Friday, October 1, 2010

J-Punch and Dave Moonishine-Stick Figure Guy.

The most striking aspect of the home page of J-Punch and Dave Moonshine's official web site is this quote: "Blast us with wind, melt us with acid, and set us ablaze, and what are we left with? Stick Figure Guy." Followed by the tag line "Music for the wire frame."

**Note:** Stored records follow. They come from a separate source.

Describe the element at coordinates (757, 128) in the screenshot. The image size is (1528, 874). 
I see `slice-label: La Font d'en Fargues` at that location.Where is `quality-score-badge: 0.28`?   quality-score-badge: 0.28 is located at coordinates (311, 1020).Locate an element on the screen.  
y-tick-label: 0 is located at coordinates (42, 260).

The theme of stripping everything down to it's base elements seems to run throughout this DC duo's brilliant new album,"Stick Figure Guy." The tunes are dreamy, moody and darkly danceable. J-Punch, a veteran house music producer from Washington D.C., decided to scientifically engineer a new genre of music called "alt-Tempo" or "Down rock." It's truly a complex cocktail of many different genres mixing elements of house, indie, trip hop and more with abstract and contemplative lyrics.

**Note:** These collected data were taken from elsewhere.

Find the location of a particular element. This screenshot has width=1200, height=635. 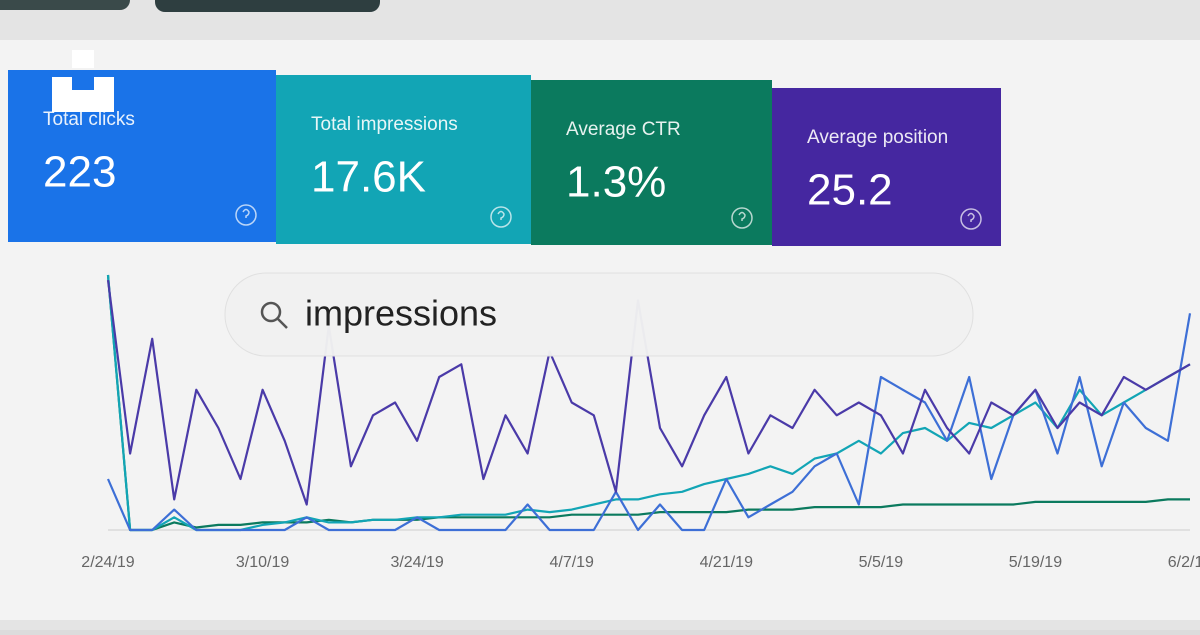

search-bar: impressions is located at coordinates (599, 314). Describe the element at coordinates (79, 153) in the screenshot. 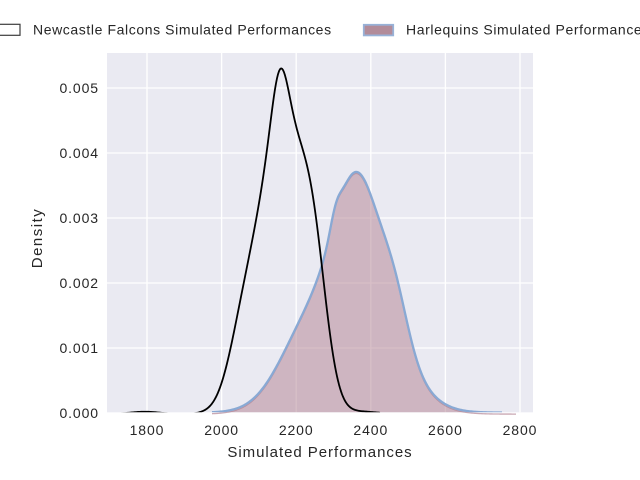

I see `svg-text: 0.004` at that location.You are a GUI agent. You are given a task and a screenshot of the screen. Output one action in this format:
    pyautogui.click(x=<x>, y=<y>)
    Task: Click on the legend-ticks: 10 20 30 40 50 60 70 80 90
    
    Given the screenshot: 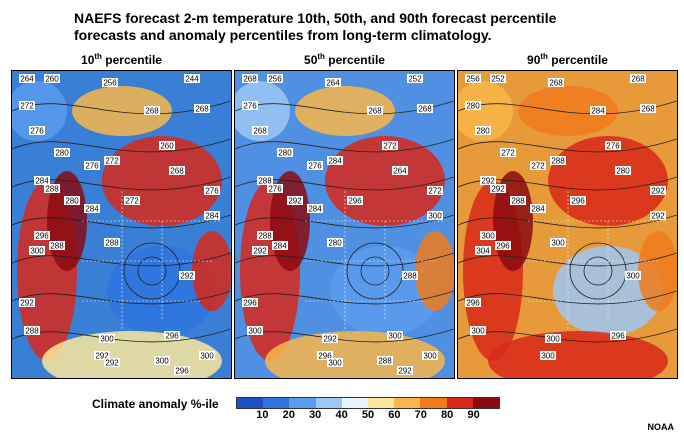 What is the action you would take?
    pyautogui.click(x=368, y=416)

The song "Shoes" is a great example of the stark and stripped down theme running throughout the album. It starts out with a haunting musical intro and breaks in to the lyrics "I got no shoes, I got no hands, I got no feet, I don't have a leg to stand on-it's borrowed. There is no today and there is no tomorrow." This song and others like "We Had It All" may seem to have a desperate almost nihilistic tone, but the music seems to blend an upbeat tone with the lyrics. There seems to be a thread of hope running through the hopeless stories on "Stick Figure Guy."

The completely danceable and addicting tune "Hours Late" is a superbly crafted, even tempo anthem that focuses on disenchantment and an almost limbo-like state of waiting. The lyrics are sadly brilliant: "Now I'm passed my prime-I wonder if we're even going to die on time. I waited for you forever."

"Almost Over" is reminiscent of early Depeche Mode or Yaz with hints of Everything But The Girl, and would certainly light up any rave or house dance party. The continuous droning of "It's almost over now" mixed with the synth-harpsichord effect is contagious and a lot of fun. It's certainly not light-hearted fare, but a great dance track, nonetheless.

The songs on "Stick Figure Guy" are not all sad and nihilistic. The ironic and almost tongue in cheek tune, "Comedy Song", has the seemingly obvious lyrics "This is a comedy song, designed to make you laugh." It's certainly not slapstick, but that line alone is strangely amusing.

J-Punch is an excellent producer who is getting more creative and credible with each new project. The ambient soundscapes,tribal rhythms and multi-layered vocals help to make "Stick Figure Guy" J-punch and Dave Moonshine's crowning achievement.